Obesità: Fattori di Rischio

26 luglio 2011

L’obesità infantile ha una genesi multifattoriale, essendo il risultato di diverse cause più o meno evidenti che interagiscono tra loro; in primo luogo una eccessiva/cattiva alimentazione, legata o meno ad una ridotta attività fisica e a fattori di tipo genetico/familiare; rari i casi di obesità legati ad alterazioni ormonali quali ipotiroidismo o disfunzioni surrenali.

Alimentazione

Spesso ci si preocupa quando un bambino mangia poco, raramente quando mangia troppo. Se è vero che una dieta insufficiente può portare a deficit di vario tipo (proteine, calcio, ferro, vitamine ed altri nutrienti essenziali alla crescita), di contro, un introito calorico eccessivo determina, dapprima un sovrappeso del bambino e poi, nella maggioranza dei casi, una manifesta obesità.

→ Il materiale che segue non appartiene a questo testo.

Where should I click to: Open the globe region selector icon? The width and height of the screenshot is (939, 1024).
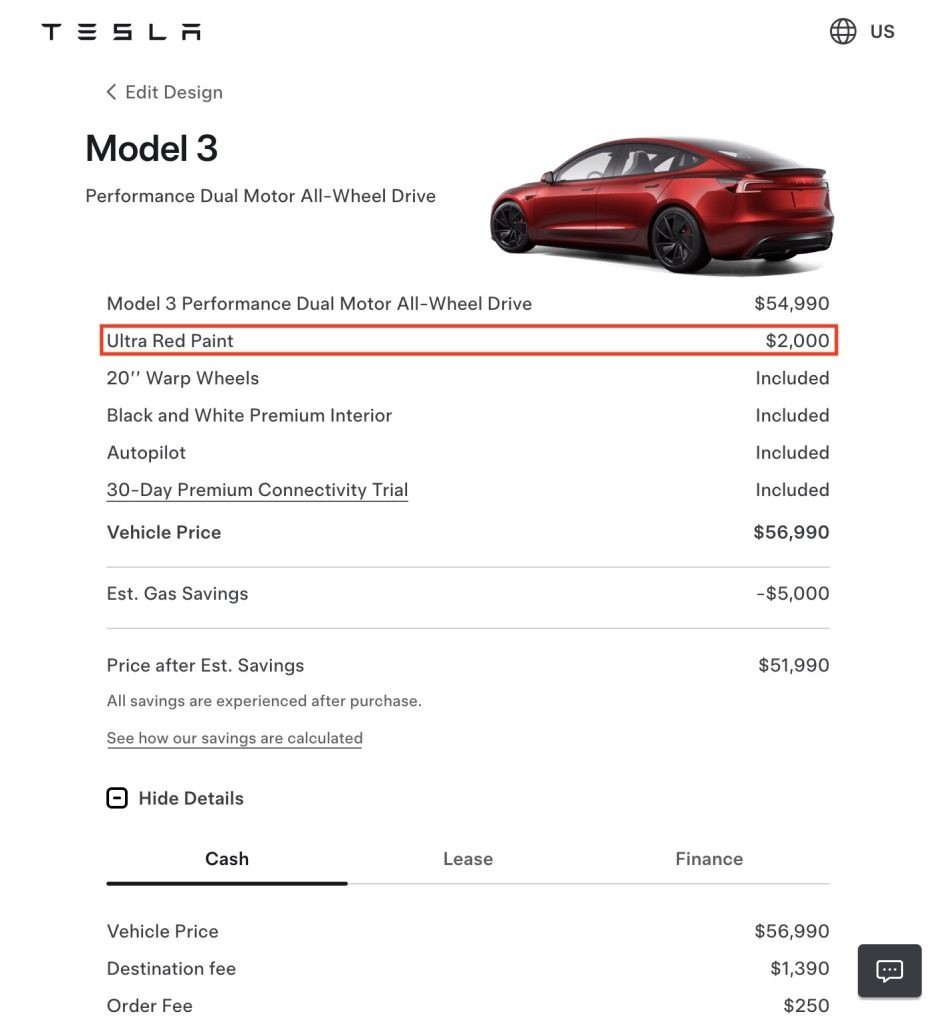click(x=843, y=31)
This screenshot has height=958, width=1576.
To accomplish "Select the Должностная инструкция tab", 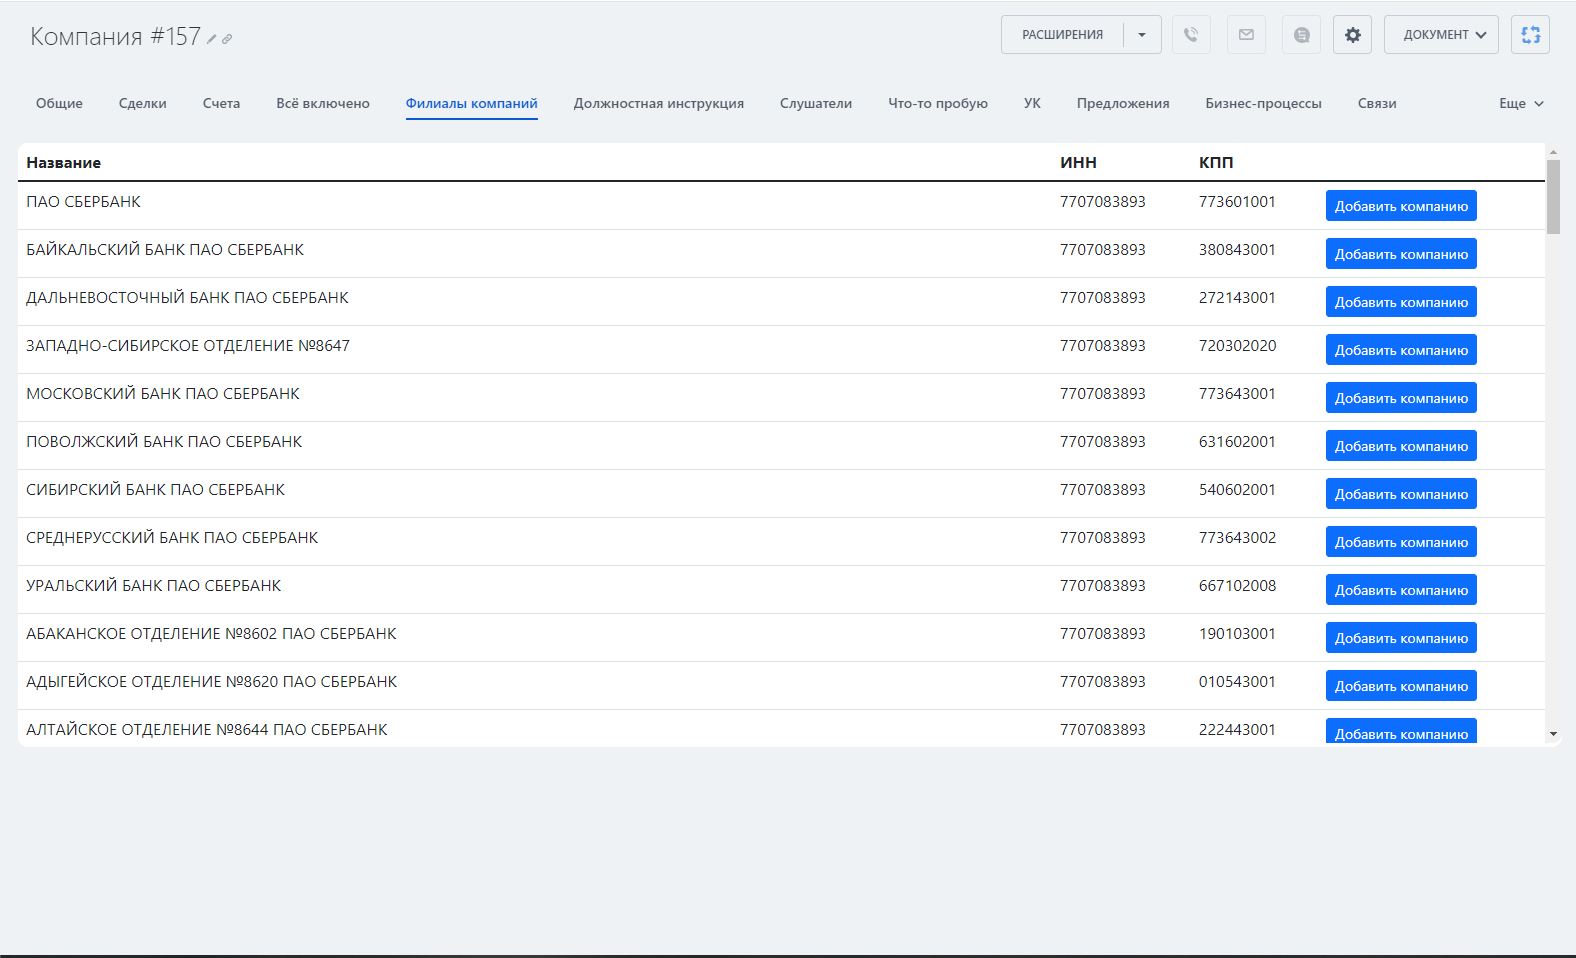I will [x=658, y=103].
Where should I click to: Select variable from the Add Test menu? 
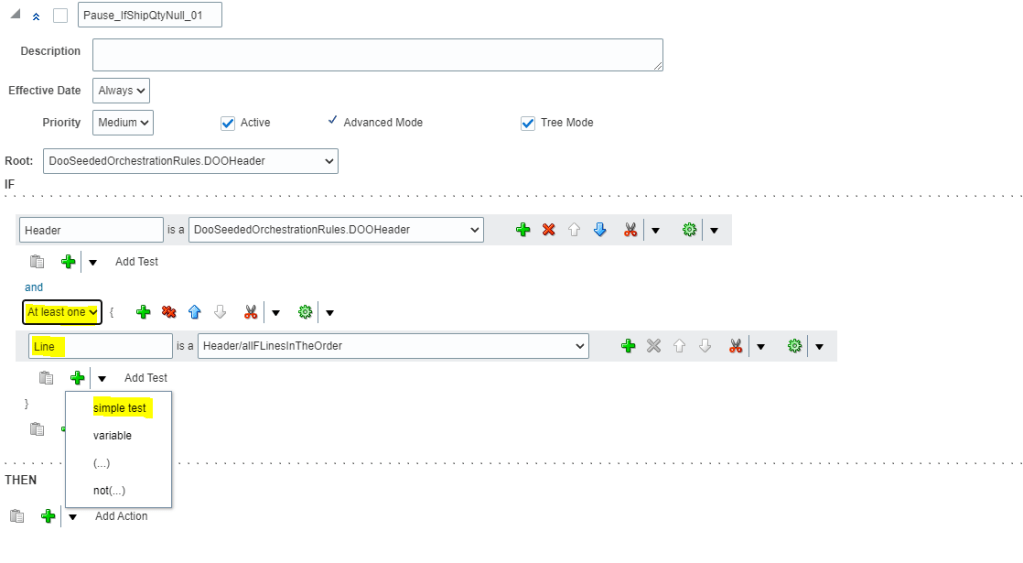click(x=112, y=436)
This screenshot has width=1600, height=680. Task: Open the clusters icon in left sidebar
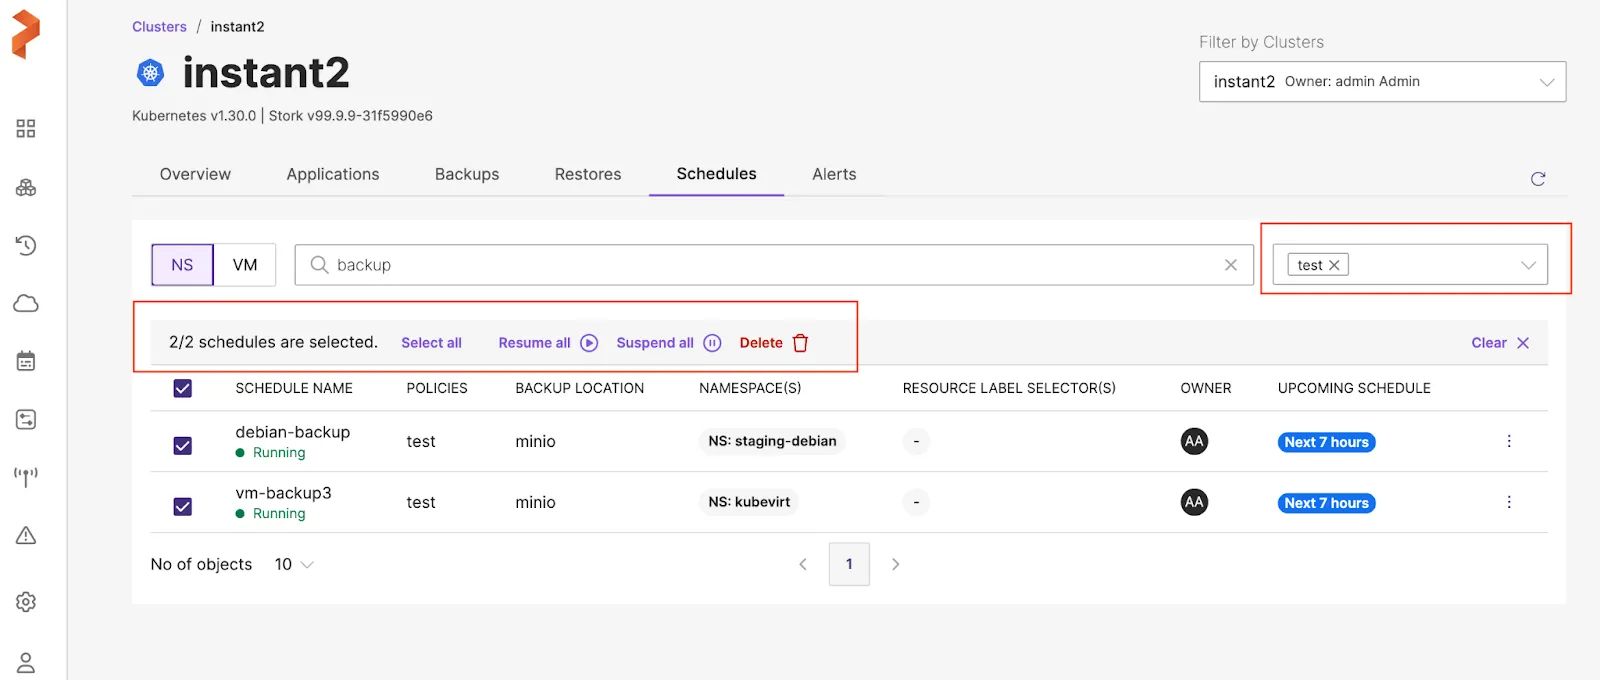click(26, 187)
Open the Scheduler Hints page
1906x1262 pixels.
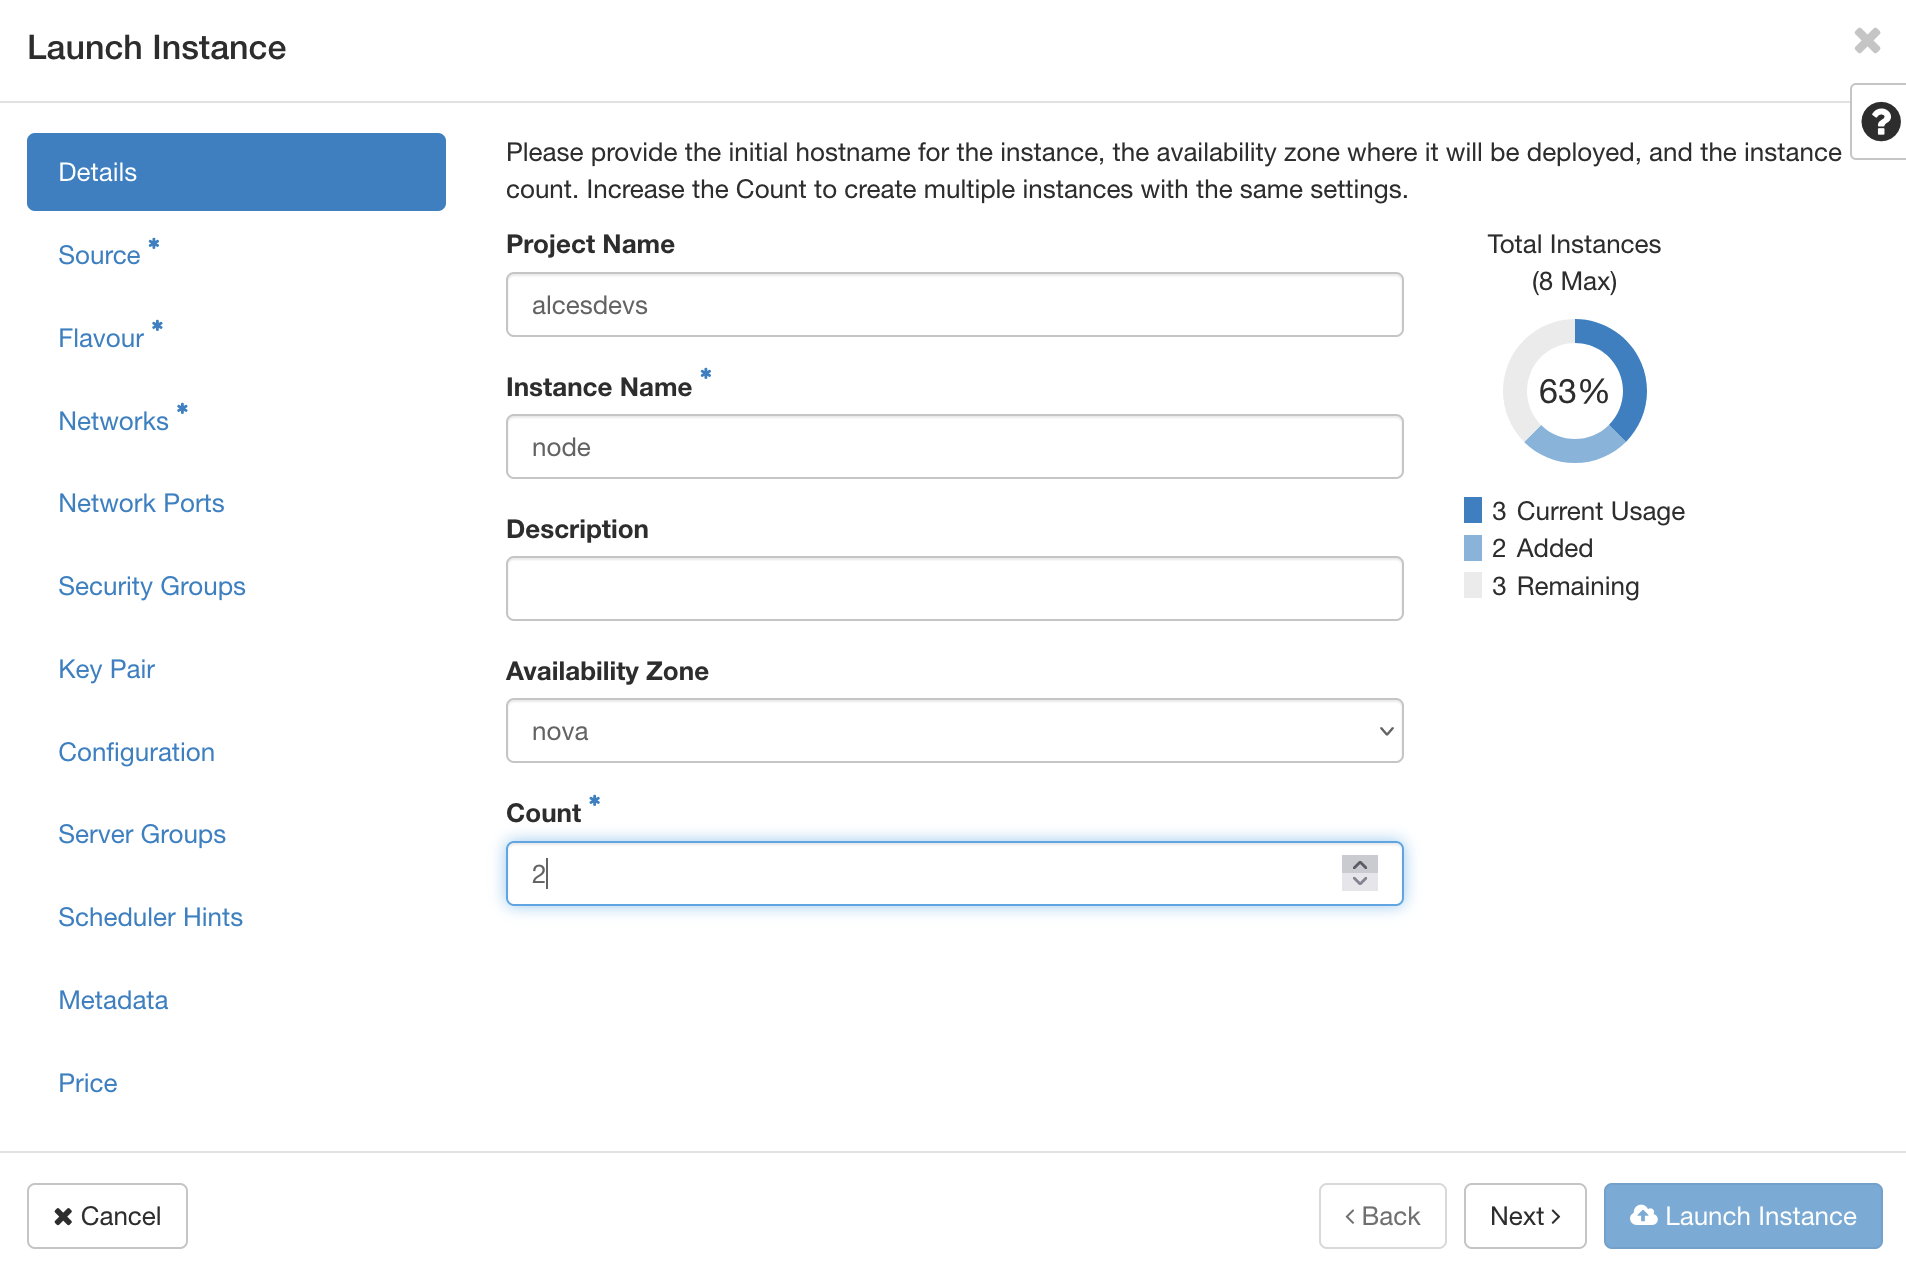pyautogui.click(x=150, y=916)
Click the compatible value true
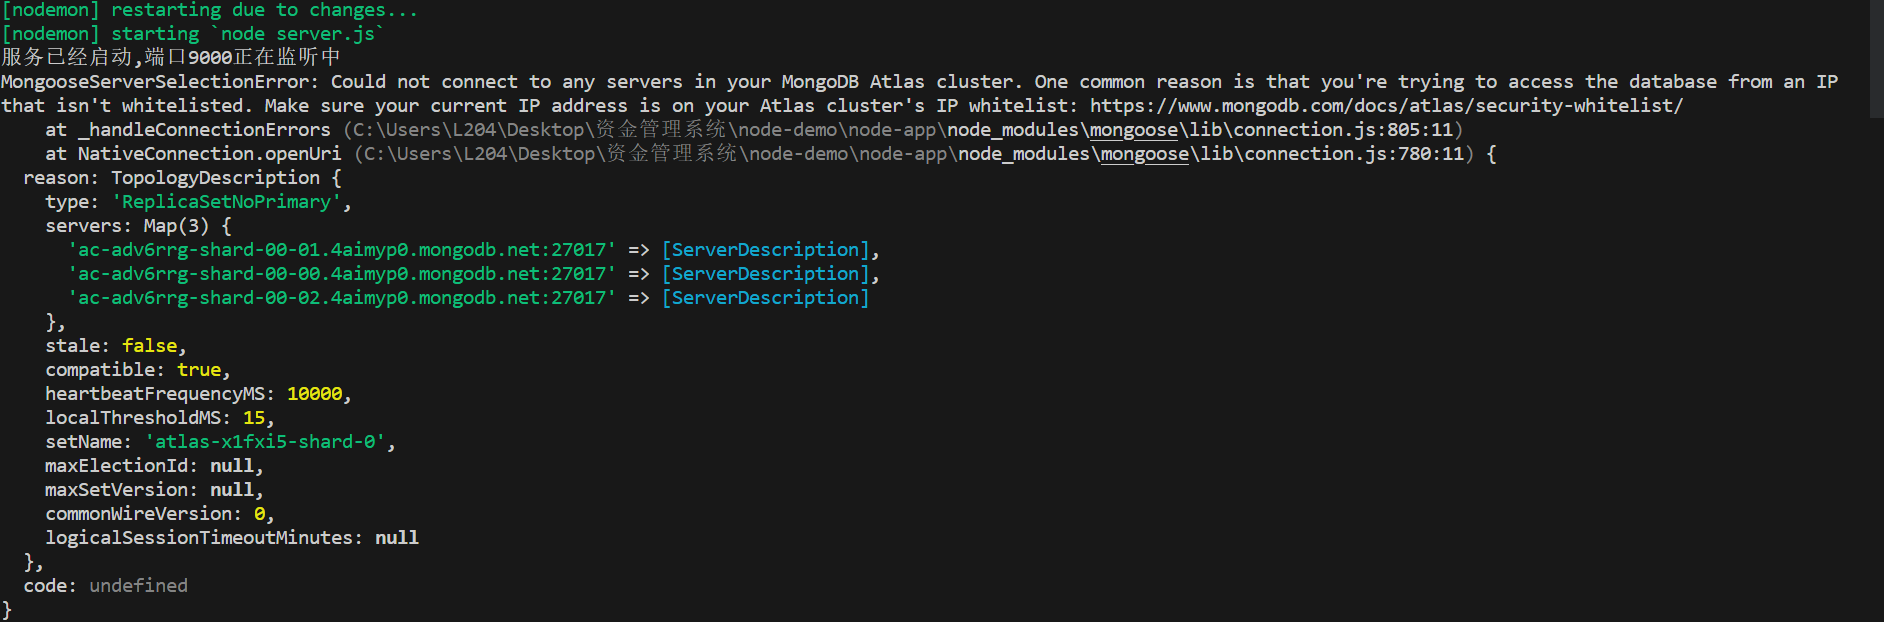The image size is (1884, 622). click(x=199, y=370)

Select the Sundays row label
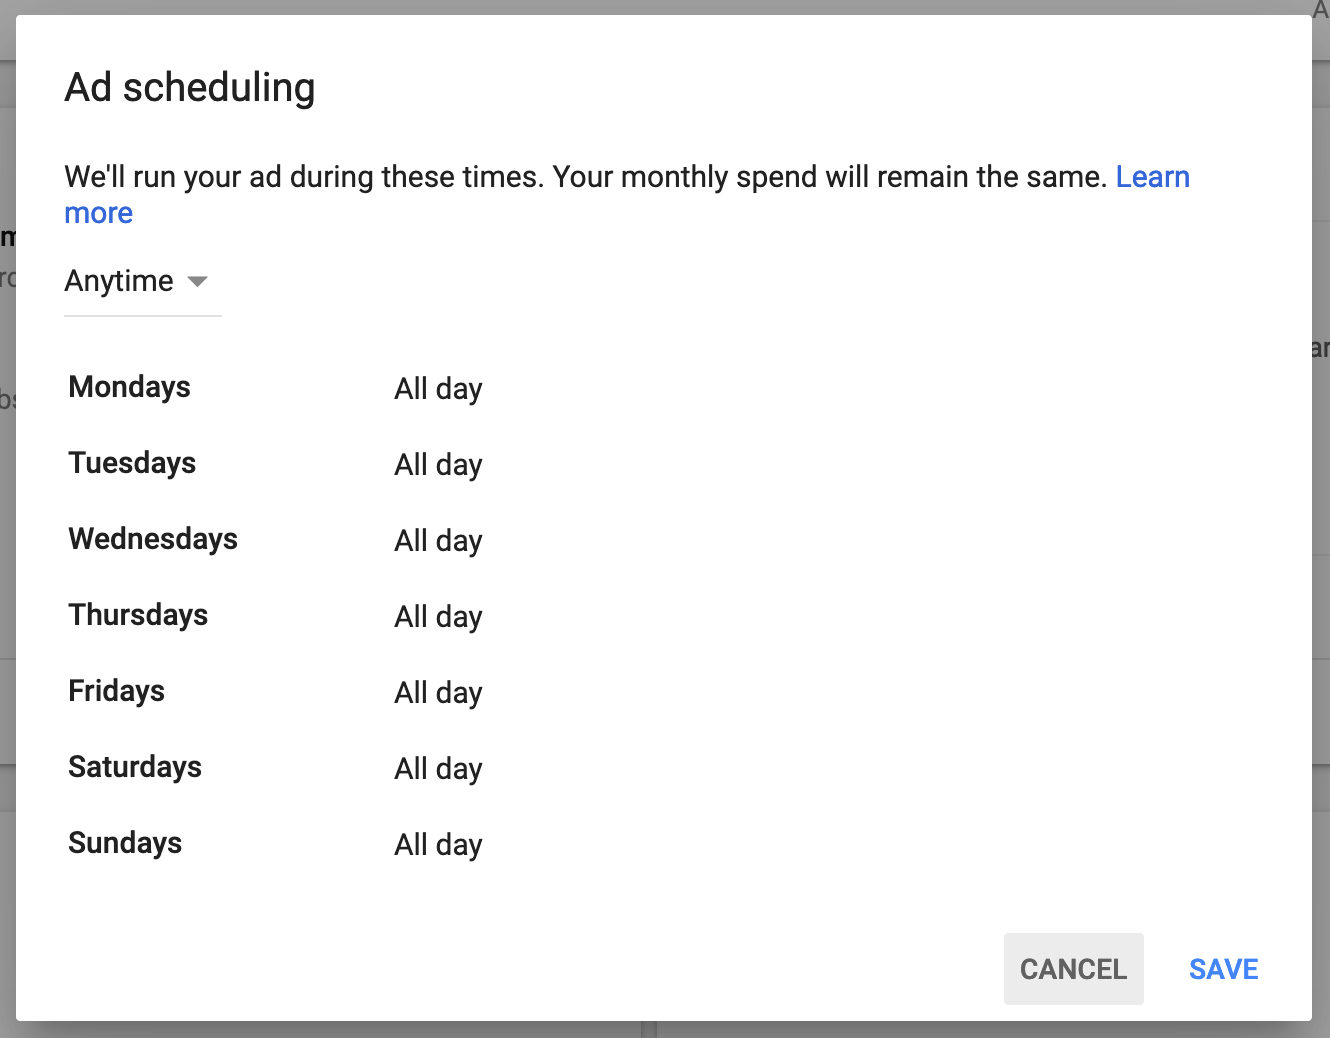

Non dobbiamo dimenticare che un’iperalimentazione nei primi due anni di vita oltre a causare un aumento di volume delle cellule adipose (ipertrofia), determina anche un aumento del loro numero (iperplasia); da adulti, pertanto, si avrà una maggiore predisposizione all’obesità ed una difficoltà a scendere di peso o a mantenerlo nei limiti, perché sarà possibile ridurre le dimensioni delle cellule, ma non sarà possibile ridurre il loro numero. Intervenire durante l’età evolutiva è, quindi, di fondamentale importanza, perché ci dà la garanzia di risultati migliori e duraturi.
I genitori dovrebbero essere i primi ad accorgersi dell’eccessivo aumento ponderale del bambino e mettere al corrente il pediatra, la persona con le giuste competenze per aiutarli nella gestione di questo delicato aspetto . Spesso però il forte appetito, che a volte si traduce in una vera e propria voracità, viene interpretato come un
segnale di benessere e si tende ad incentivarlo più che a limitarlo, con l’illusione che gli evidenti chili di troppo possano scomparire con lo sviluppoIl bambino cicciottello, poi, ispira più simpatia di uno magro, che anzi, tende a preoccupare il genitore.
Oltre a mangiare troppo, però, il bambino mangia in maniera sregolata, spesso e male. Le tentazioni sono davvero tante, il frigorifero di casa è sempre stracolmo di merendine e snack, i distributori automatici delle scuole invitano a spuntini fuori pasto costituiti da prodotti industriali ricchi di calorie e grassi nascosti. Le bevande gassate, infine, eccessivamente zuccherine, finiscono per essere un piacere insostituibile, da preferire all’acqua, specie d’estate, dopo una sudata, o in occasione delle “feste” con gli amichetti.